New York’s Condom (and syringe) Bait-and-Switch

VILLAGE VOICE: One block north of the boardwalk in Coney Island, a white van is parked on the windswept block of Surf Avenue, between West 22nd and West 23rd Streets. Just outside the van stands a young woman wearing a teal hoodie, her auburn hair pulled back into a tight bun with a few loose strands escaping around her ears, and an anxious expression. Jennifer Gonzalez-Hermides, 32, is a prostitute, and she is here to pick up free condoms. But there is a problem. “The first time,” she says, “was right over here on Surf Avenue. They asked me to take out what was in my pocket, and I had one in there.” Sweat glistens on her pale forehead. “They arrested me.”

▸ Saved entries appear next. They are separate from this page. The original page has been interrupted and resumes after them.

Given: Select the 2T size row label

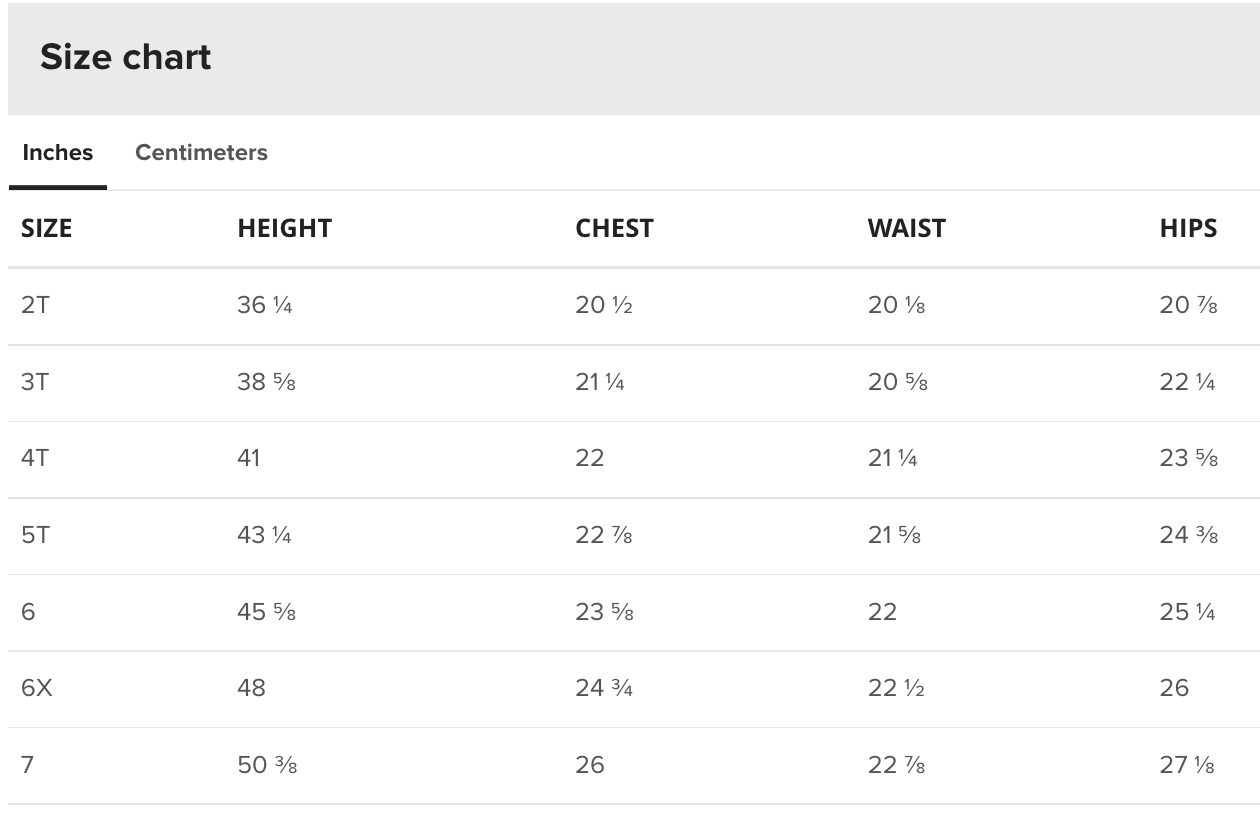Looking at the screenshot, I should 35,305.
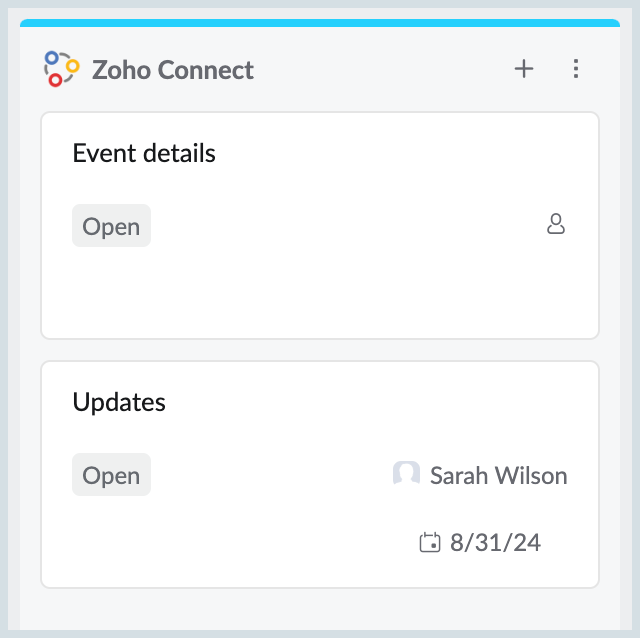The width and height of the screenshot is (640, 638).
Task: Click the Zoho Connect logo icon
Action: tap(61, 69)
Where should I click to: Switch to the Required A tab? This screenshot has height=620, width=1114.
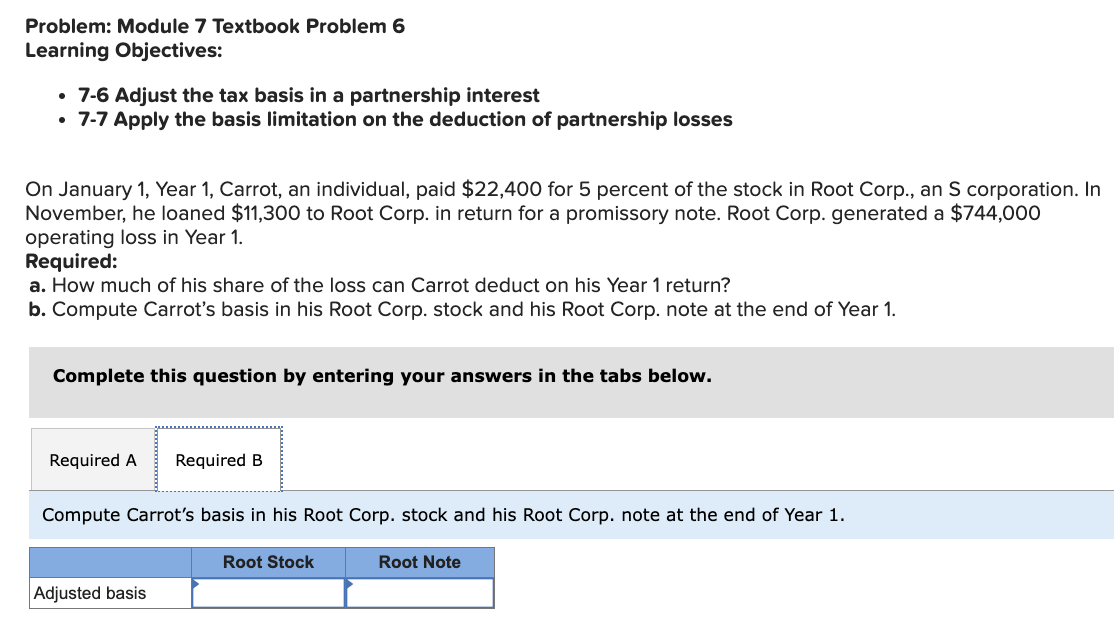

Gonzalez-Hermides is talking about the cops, and her case is hardly unique. Another prostitute, a 33-year-old who goes by the street name “Tiny,” says she was arrested on Surf Avenue last year after an undercover police offer asked her, “What do you have in your pockets?” She had two condoms and was arrested for “loitering for the purposes of prostitution.” She says that several of her friends have recently had similar experiences. As for Gonzalez-Hermides, she was arrested two subsequent times, in 2009 and 2010, for prostitution-related offenses. Both times, she says, her condoms were confiscated when she was arrested, and both times she pleaded guilty. While she was serving time after her second arrest, her husband died of a drug overdose.

“This is a huge problem,” says Isaac Hernandez, an outreach worker with the Foundation for Research on Sexually Transmitted Diseases (FROST’D), a Harlem-based harm-reduction nonprofit. Hernandez has been driving the white van to its parking spot on Surf Avenue for the past 12 years to distribute food, clean syringes, and the condoms that his group receives from the Department of Health. He says that undercover police routinely park nearby—he points out their van down the street. There is no law that says the possession of condoms is illegal, of course, and yet NYPD officers routinely use the possession of condoms as arrest evidence for charges of prostitution or loitering for the purposes of prostitution… (more)

EDITOR: This occurs when the criminal justice system disregars the public health system. When they work together, as they should, common sense prevails. Mayor Michael Bloomberg deserves a swift kick in the posterior for allowing the police to exploit public health efforts.